▸ **OBJECTIVE**
Copy out every line of the data below word for word, leaving nothing out and changing nothing.

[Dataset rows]
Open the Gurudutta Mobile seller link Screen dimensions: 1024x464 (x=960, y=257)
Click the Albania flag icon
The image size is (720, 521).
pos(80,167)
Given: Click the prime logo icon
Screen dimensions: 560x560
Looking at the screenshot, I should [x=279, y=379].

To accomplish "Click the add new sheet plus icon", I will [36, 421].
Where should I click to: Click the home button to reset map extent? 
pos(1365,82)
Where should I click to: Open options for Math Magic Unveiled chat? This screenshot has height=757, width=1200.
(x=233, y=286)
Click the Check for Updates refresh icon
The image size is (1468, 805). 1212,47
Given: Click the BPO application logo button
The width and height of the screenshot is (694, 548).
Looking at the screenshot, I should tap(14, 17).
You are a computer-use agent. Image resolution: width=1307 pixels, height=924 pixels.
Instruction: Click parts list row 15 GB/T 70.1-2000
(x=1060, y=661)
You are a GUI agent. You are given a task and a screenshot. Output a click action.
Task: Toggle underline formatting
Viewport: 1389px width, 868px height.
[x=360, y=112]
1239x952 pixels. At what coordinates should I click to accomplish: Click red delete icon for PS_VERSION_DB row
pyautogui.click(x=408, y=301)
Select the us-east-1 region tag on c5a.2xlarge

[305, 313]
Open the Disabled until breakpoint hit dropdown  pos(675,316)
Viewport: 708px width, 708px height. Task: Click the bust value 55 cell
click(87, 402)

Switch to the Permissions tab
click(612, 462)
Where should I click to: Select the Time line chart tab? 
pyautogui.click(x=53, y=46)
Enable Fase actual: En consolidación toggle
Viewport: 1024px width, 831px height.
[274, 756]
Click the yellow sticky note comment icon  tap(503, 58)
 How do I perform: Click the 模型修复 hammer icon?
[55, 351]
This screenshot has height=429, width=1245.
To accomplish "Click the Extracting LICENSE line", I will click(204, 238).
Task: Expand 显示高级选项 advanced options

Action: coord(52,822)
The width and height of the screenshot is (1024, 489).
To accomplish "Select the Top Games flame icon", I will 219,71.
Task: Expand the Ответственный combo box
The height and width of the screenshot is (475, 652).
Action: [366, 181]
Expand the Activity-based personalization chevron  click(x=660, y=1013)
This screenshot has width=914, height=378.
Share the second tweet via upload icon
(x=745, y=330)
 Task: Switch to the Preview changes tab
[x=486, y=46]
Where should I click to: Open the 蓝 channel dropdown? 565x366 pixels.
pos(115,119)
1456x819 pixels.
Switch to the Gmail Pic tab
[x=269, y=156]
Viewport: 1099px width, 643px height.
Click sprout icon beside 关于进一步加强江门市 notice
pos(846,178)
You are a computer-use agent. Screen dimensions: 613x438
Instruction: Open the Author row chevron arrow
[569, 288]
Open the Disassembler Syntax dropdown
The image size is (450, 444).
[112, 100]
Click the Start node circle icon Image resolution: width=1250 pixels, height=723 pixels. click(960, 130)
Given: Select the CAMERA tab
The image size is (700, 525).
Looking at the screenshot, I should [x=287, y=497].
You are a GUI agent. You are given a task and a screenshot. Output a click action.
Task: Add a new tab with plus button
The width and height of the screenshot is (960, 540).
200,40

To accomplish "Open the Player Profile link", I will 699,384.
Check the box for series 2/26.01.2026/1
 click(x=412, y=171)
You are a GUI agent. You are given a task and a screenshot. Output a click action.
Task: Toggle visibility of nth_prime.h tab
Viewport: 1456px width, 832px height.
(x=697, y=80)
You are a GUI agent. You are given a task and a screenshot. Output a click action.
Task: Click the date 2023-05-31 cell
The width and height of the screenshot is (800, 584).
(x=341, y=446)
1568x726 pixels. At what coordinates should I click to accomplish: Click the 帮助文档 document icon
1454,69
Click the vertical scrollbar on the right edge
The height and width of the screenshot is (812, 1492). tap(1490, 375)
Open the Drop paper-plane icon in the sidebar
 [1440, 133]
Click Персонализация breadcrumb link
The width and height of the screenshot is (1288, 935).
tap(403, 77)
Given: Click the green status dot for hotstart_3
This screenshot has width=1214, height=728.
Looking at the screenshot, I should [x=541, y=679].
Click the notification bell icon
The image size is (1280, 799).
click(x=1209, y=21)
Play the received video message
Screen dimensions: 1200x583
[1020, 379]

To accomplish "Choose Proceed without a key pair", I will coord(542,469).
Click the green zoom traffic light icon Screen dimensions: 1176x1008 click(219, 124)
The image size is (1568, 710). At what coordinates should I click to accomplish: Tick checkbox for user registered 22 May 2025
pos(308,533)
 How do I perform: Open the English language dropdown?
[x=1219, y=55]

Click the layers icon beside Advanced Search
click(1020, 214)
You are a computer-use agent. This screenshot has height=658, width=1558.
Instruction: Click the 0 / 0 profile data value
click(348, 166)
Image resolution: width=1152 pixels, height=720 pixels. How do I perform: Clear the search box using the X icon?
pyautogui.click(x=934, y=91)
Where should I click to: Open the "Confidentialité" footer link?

▸ **EXERCISE RESPONSE**
Open the Gurudutta Mobile seller link Screen dimensions: 1024x464 (x=960, y=257)
Click the Albania flag icon
The image size is (720, 521).
pos(80,167)
Given: Click the prime logo icon
Screen dimensions: 560x560
Looking at the screenshot, I should [x=279, y=379].

To accomplish "Click the add new sheet plus icon", I will [36, 421].
Where should I click to: Click the home button to reset map extent? 
pos(1365,82)
Where should I click to: Open options for Math Magic Unveiled chat? This screenshot has height=757, width=1200.
(x=233, y=286)
Click the Check for Updates refresh icon
The image size is (1468, 805). 1212,47
Given: Click the BPO application logo button
The width and height of the screenshot is (694, 548).
Looking at the screenshot, I should tap(14, 17).
You are a computer-use agent. Image resolution: width=1307 pixels, height=924 pixels.
Instruction: Click parts list row 15 GB/T 70.1-2000
(x=1060, y=661)
You are a GUI agent. You are given a task and a screenshot. Output a click action.
Task: Toggle underline formatting
Viewport: 1389px width, 868px height.
[x=360, y=112]
1239x952 pixels. At what coordinates should I click to accomplish: Click red delete icon for PS_VERSION_DB row
pyautogui.click(x=408, y=301)
Select the us-east-1 region tag on c5a.2xlarge

[305, 313]
Open the Disabled until breakpoint hit dropdown  pos(675,316)
Viewport: 708px width, 708px height. Task: Click the bust value 55 cell
click(87, 402)

Switch to the Permissions tab
click(612, 462)
Where should I click to: Select the Time line chart tab? 
pyautogui.click(x=53, y=46)
Enable Fase actual: En consolidación toggle
Viewport: 1024px width, 831px height.
[274, 756]
Click the yellow sticky note comment icon  tap(503, 58)
 How do I perform: Click the 模型修复 hammer icon?
[55, 351]
This screenshot has height=429, width=1245.
To accomplish "Click the Extracting LICENSE line", I will click(204, 238).
Task: Expand 显示高级选项 advanced options

Action: coord(52,822)
The width and height of the screenshot is (1024, 489).
To accomplish "Select the Top Games flame icon", I will 219,71.
Task: Expand the Ответственный combo box
The height and width of the screenshot is (475, 652).
Action: [366, 181]
Expand the Activity-based personalization chevron  click(x=660, y=1013)
This screenshot has width=914, height=378.
Share the second tweet via upload icon
(x=745, y=330)
 Task: Switch to the Preview changes tab
[x=486, y=46]
Where should I click to: Open the 蓝 channel dropdown? 565x366 pixels.
pos(115,119)
1456x819 pixels.
Switch to the Gmail Pic tab
[x=269, y=156]
Viewport: 1099px width, 643px height.
Click sprout icon beside 关于进一步加强江门市 notice
pos(846,178)
You are a computer-use agent. Screen dimensions: 613x438
Instruction: Open the Author row chevron arrow
[569, 288]
Open the Disassembler Syntax dropdown
The image size is (450, 444).
[112, 100]
Click the Start node circle icon Image resolution: width=1250 pixels, height=723 pixels. click(960, 130)
Given: Select the CAMERA tab
The image size is (700, 525).
Looking at the screenshot, I should [x=287, y=497].
You are a GUI agent. You are given a task and a screenshot. Output a click action.
Task: Add a new tab with plus button
The width and height of the screenshot is (960, 540).
200,40

To accomplish "Open the Player Profile link", I will 699,384.
Check the box for series 2/26.01.2026/1
 click(x=412, y=171)
You are a GUI agent. You are given a task and a screenshot. Output a click action.
Task: Toggle visibility of nth_prime.h tab
Viewport: 1456px width, 832px height.
(x=697, y=80)
You are a GUI agent. You are given a task and a screenshot. Output a click action.
Task: Click the date 2023-05-31 cell
The width and height of the screenshot is (800, 584).
(x=341, y=446)
1568x726 pixels. At what coordinates should I click to accomplish: Click the 帮助文档 document icon
1454,69
Click the vertical scrollbar on the right edge
The height and width of the screenshot is (812, 1492). tap(1490, 375)
Open the Drop paper-plane icon in the sidebar
 [1440, 133]
Click Персонализация breadcrumb link
The width and height of the screenshot is (1288, 935).
tap(403, 77)
Given: Click the green status dot for hotstart_3
This screenshot has width=1214, height=728.
Looking at the screenshot, I should [x=541, y=679].
Click the notification bell icon
The image size is (1280, 799).
click(x=1209, y=21)
Play the received video message
Screen dimensions: 1200x583
[1020, 379]

To accomplish "Choose Proceed without a key pair", I will coord(542,469).
Click the green zoom traffic light icon Screen dimensions: 1176x1008 click(219, 124)
The image size is (1568, 710). At what coordinates should I click to accomplish: Tick checkbox for user registered 22 May 2025
pos(308,533)
 How do I perform: Open the English language dropdown?
[x=1219, y=55]

Click the layers icon beside Advanced Search
click(1020, 214)
You are a computer-use agent. This screenshot has height=658, width=1558.
Instruction: Click the 0 / 0 profile data value
click(348, 166)
Image resolution: width=1152 pixels, height=720 pixels. How do I perform: Clear the search box using the X icon?
pyautogui.click(x=934, y=91)
Where should I click to: Open the "Confidentialité" footer link?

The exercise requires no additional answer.